Excerpted data —

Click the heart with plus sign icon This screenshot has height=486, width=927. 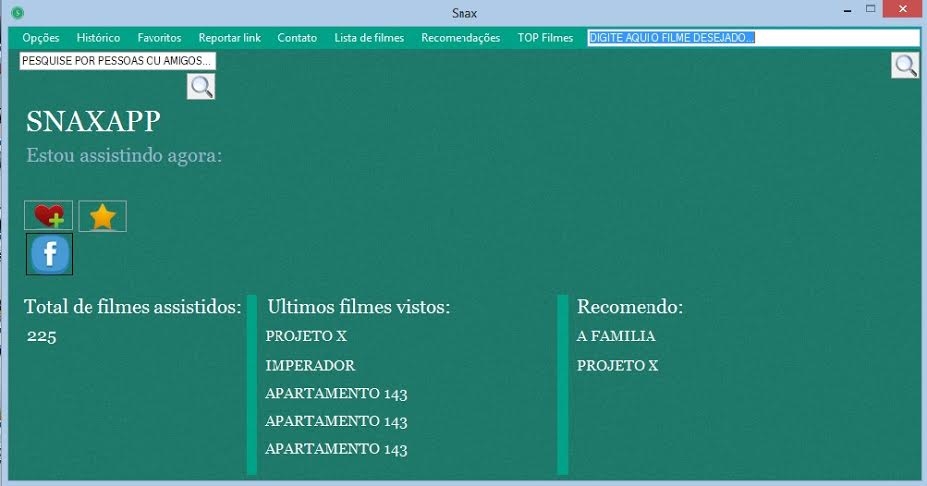(48, 216)
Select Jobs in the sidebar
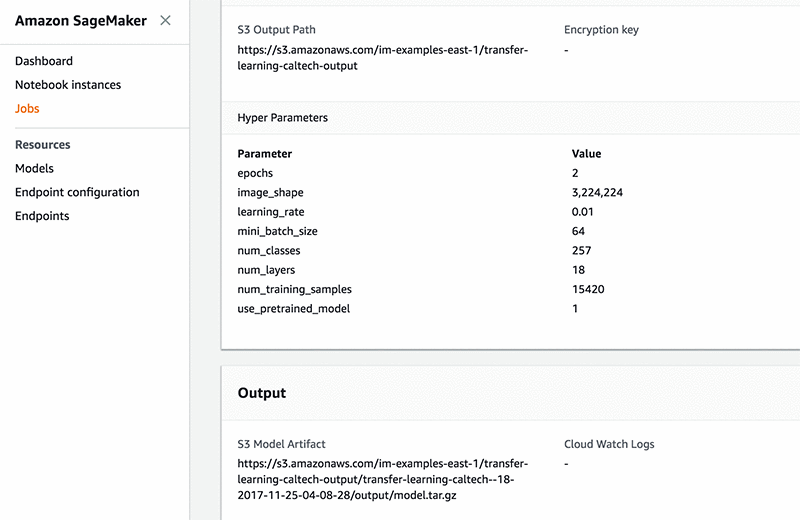This screenshot has height=520, width=800. [27, 109]
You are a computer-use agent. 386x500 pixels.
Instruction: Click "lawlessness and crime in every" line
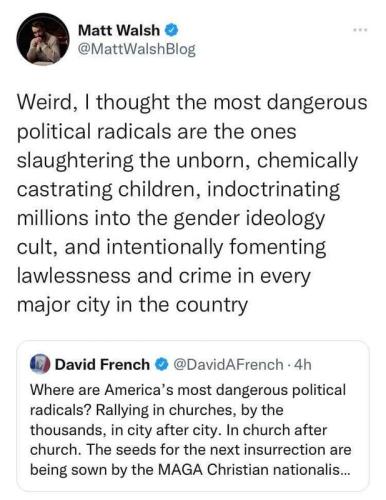pyautogui.click(x=164, y=276)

Task description —
Return exactly the lines from the one with "Select Jobs in the sidebar" through the last line of the entries above, both ends included. No pictures may appear in the copy.

Task solution —
Select Jobs in the sidebar
This screenshot has height=520, width=800. [27, 109]
You are a computer-use agent. 386x500 pixels.
Instruction: Click "lawlessness and crime in every" line
pyautogui.click(x=164, y=276)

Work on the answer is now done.